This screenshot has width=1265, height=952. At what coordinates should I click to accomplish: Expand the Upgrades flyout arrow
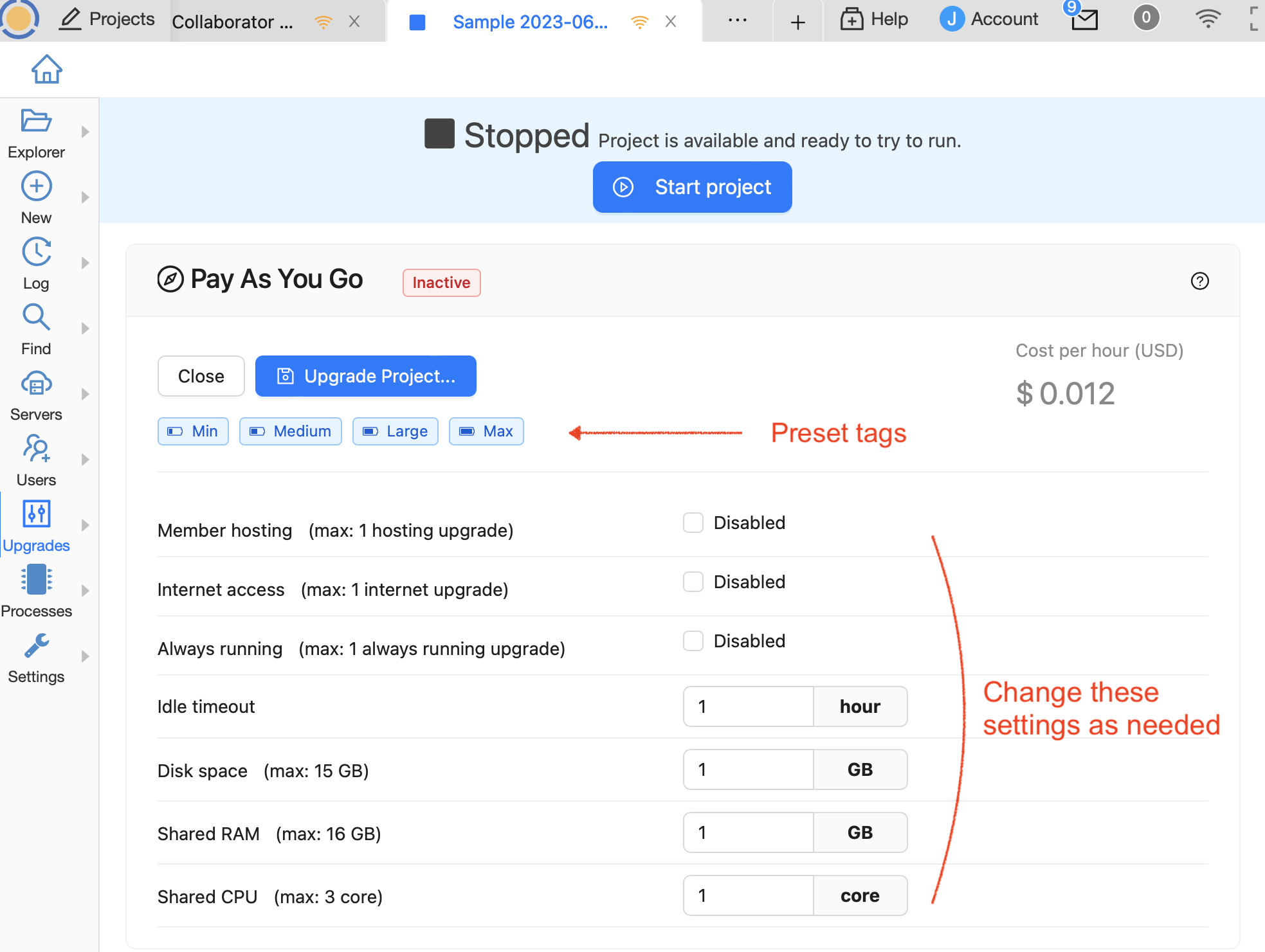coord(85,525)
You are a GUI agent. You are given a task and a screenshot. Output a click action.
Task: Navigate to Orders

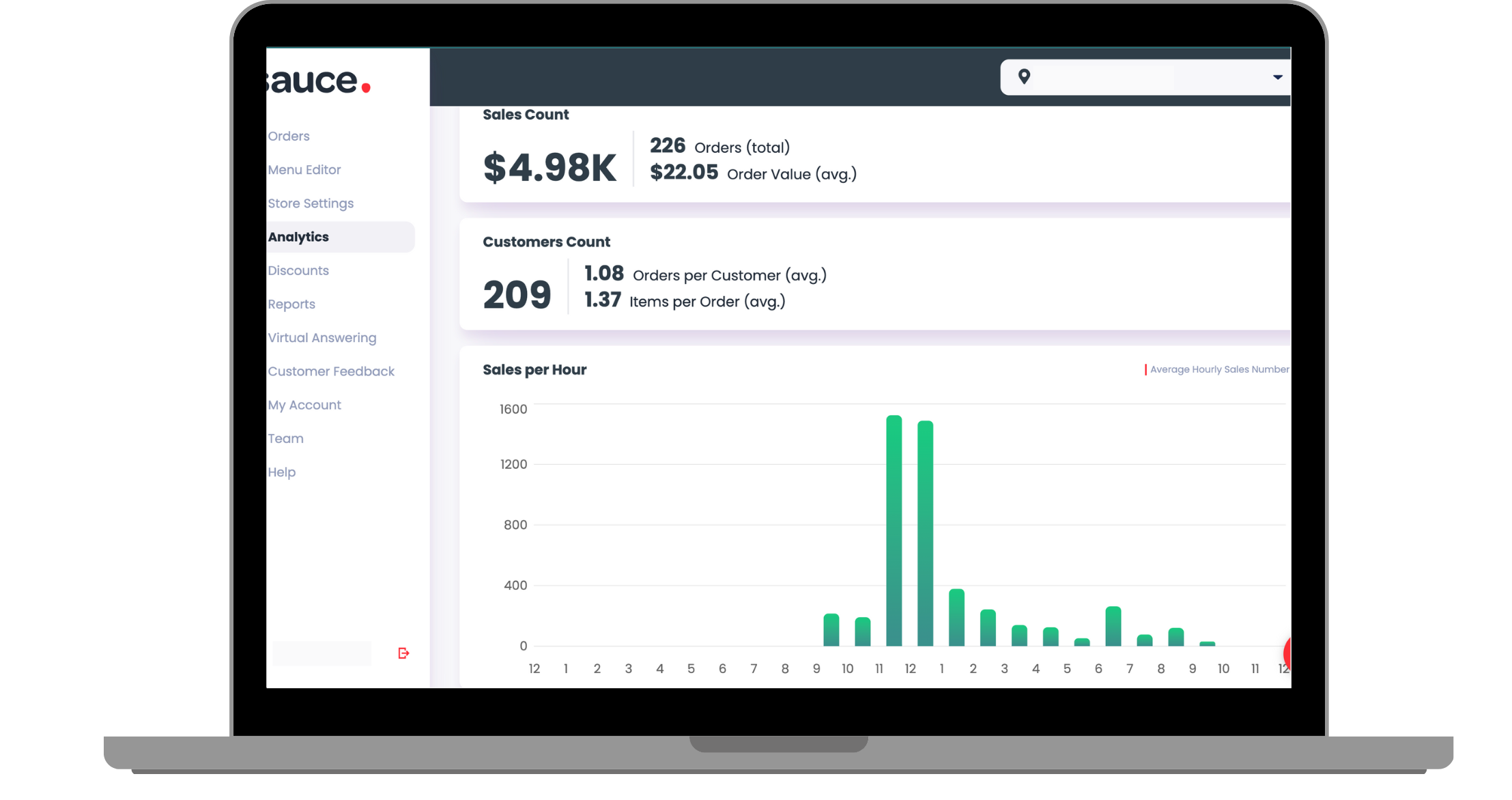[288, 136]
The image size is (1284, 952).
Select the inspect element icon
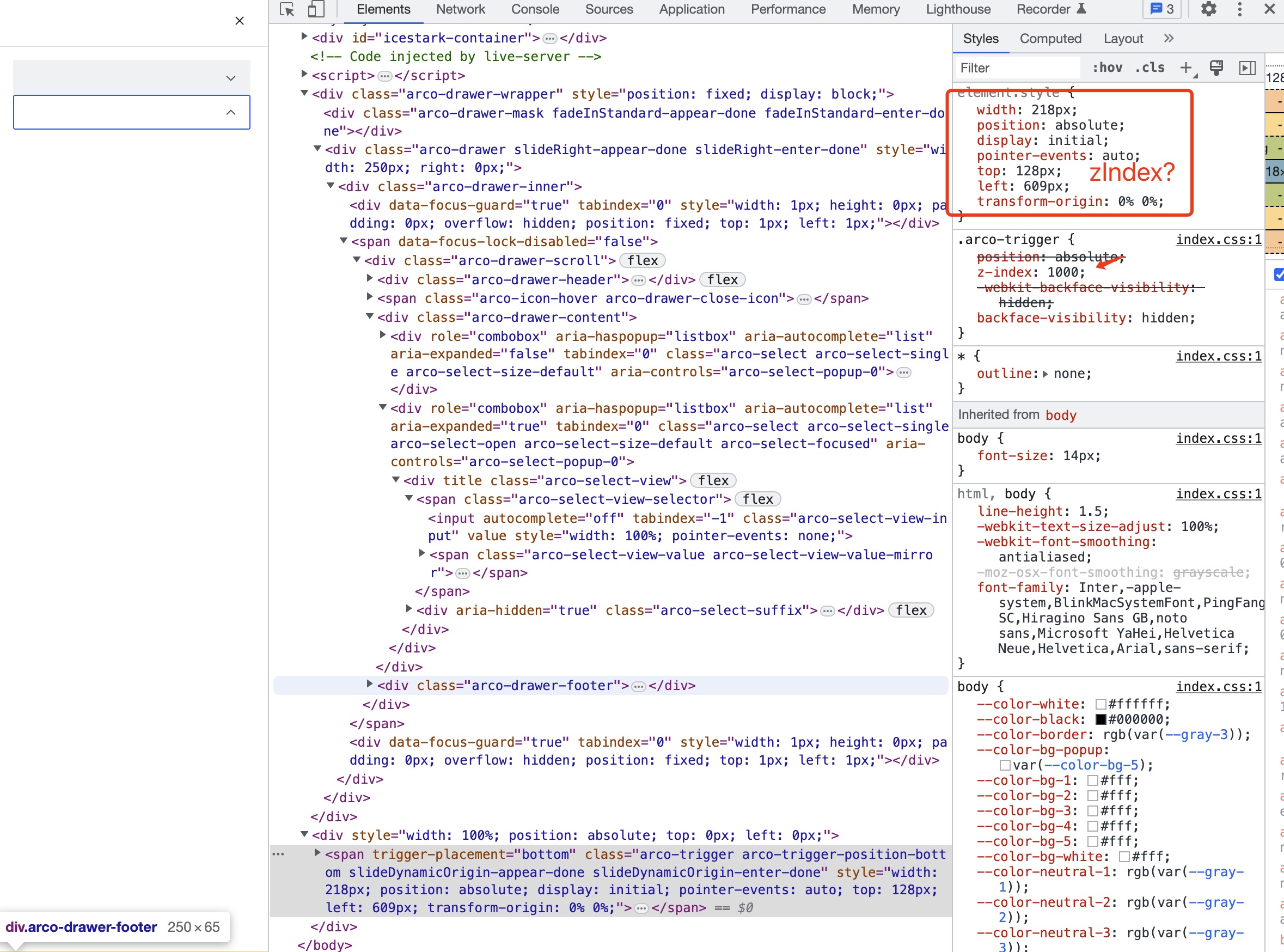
* * *
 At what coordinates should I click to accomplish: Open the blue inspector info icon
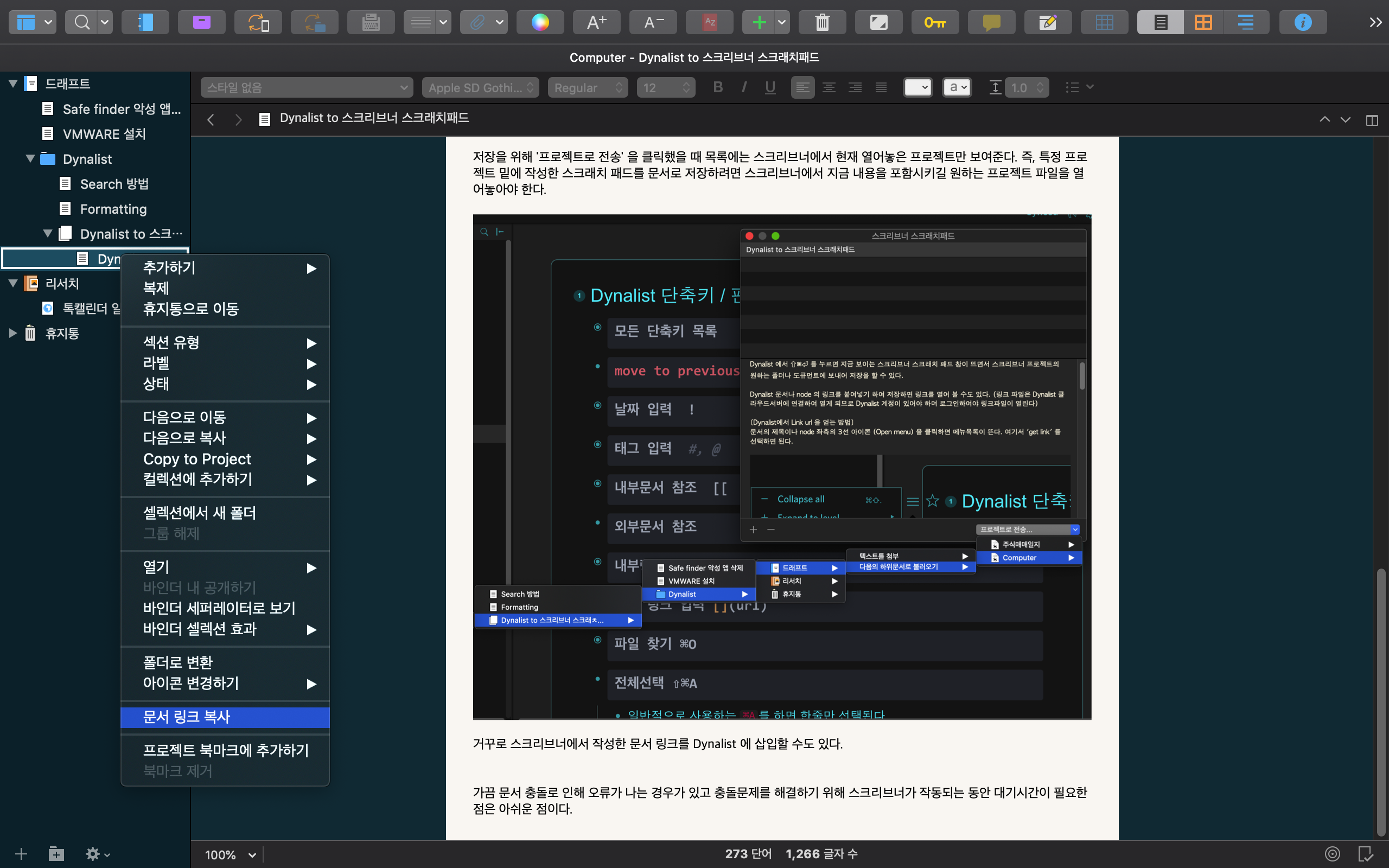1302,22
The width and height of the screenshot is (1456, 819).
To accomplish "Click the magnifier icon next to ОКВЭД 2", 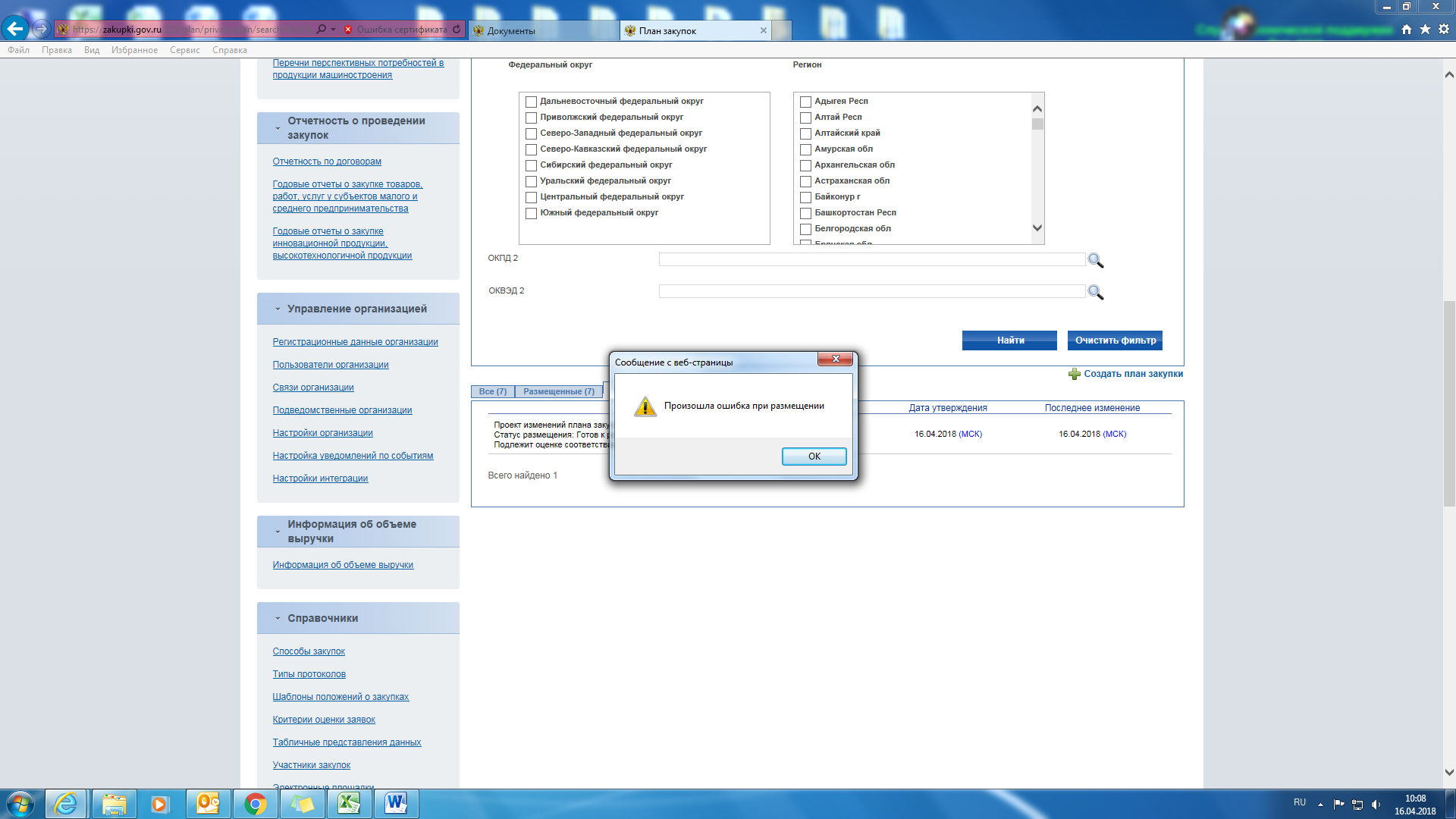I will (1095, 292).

■ Problem statement
Using the records above, set down exactly the lines from the one with "The image size is (1284, 952)." through the one with "Select the inspect element icon", inclusive, and nothing more.

■ Task solution
The image size is (1284, 952).
Select the inspect element icon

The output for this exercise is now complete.